[What is required]: Each line of the data below that holds the word "agent" is to be reported in full.

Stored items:
* * * * * * *

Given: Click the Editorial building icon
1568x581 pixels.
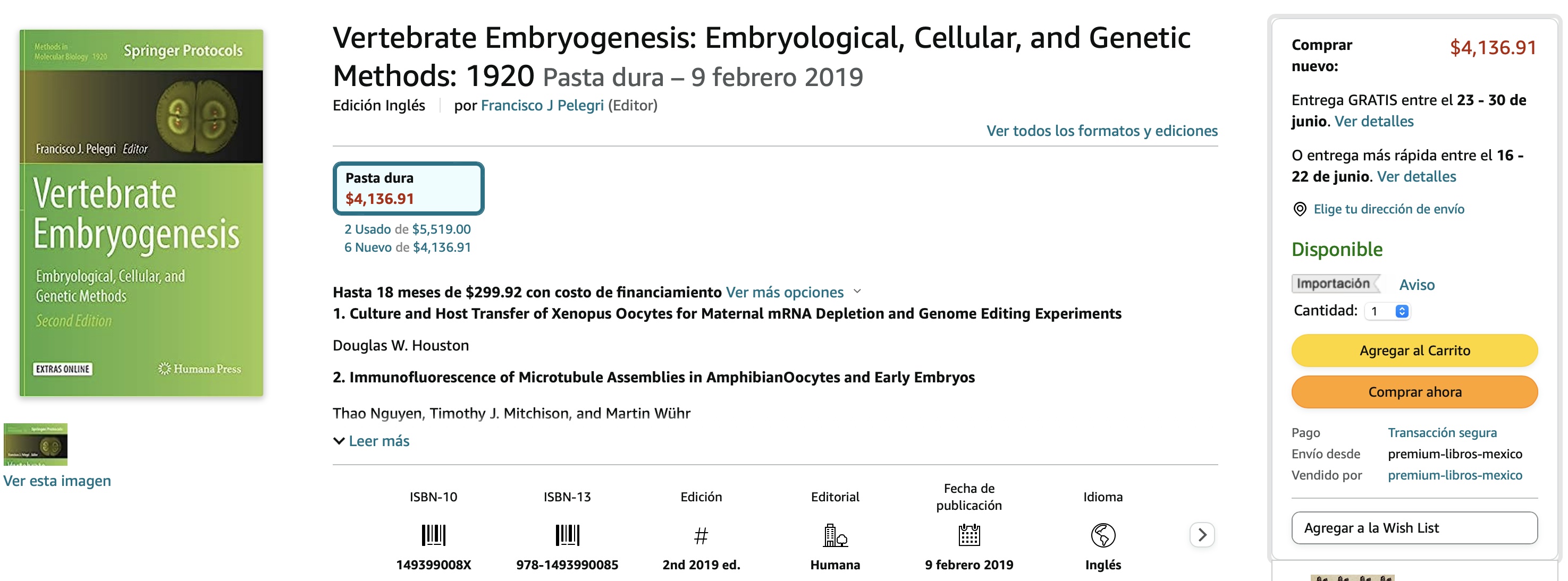Looking at the screenshot, I should tap(835, 535).
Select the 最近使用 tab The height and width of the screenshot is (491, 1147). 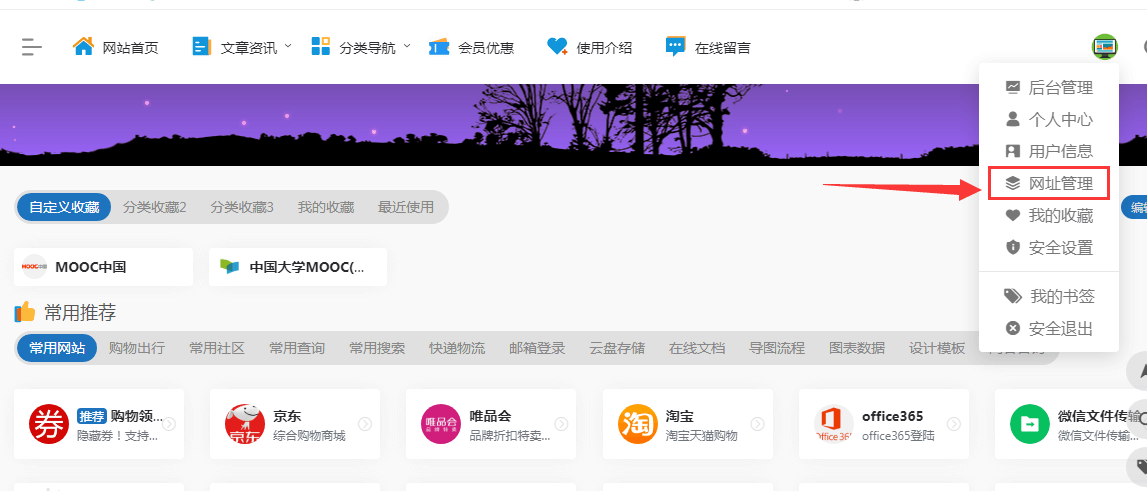(x=406, y=207)
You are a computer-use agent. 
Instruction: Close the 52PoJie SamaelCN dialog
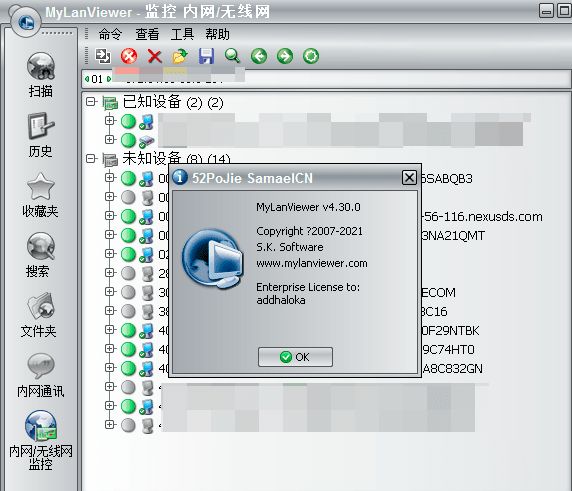coord(409,178)
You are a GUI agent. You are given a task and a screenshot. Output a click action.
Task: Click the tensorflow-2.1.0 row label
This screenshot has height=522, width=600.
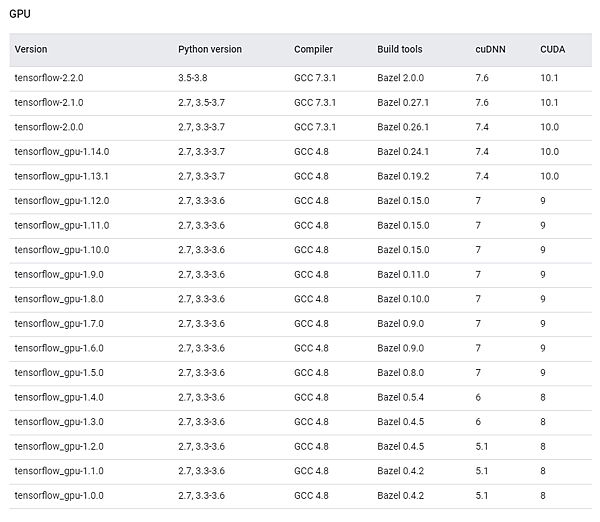click(49, 103)
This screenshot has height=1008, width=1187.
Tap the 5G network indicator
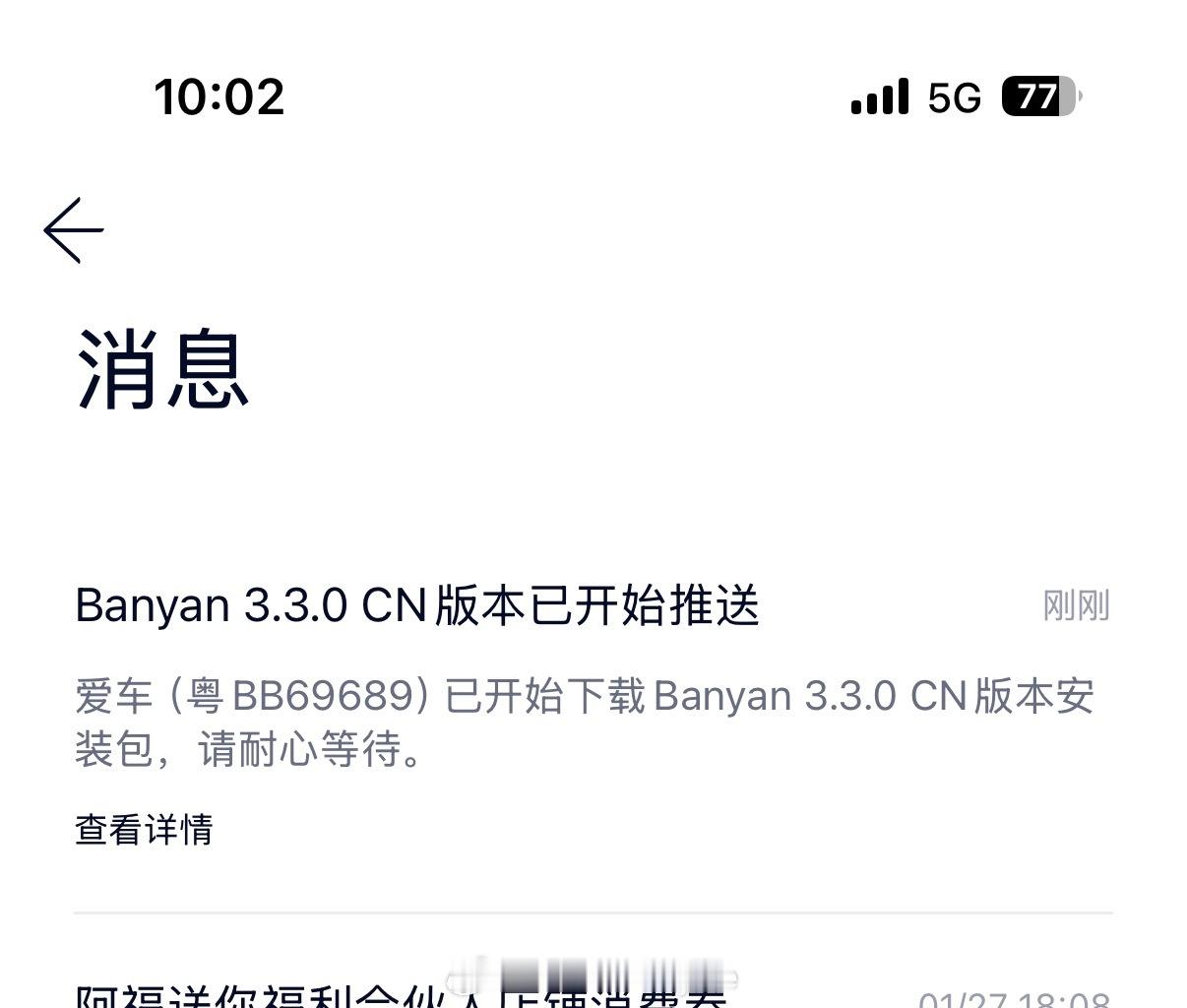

* * * * * * *

[Response to the exercise]:
You are a computer-use agent. 
You are a GUI agent. You are given a task and a screenshot. Output a click action.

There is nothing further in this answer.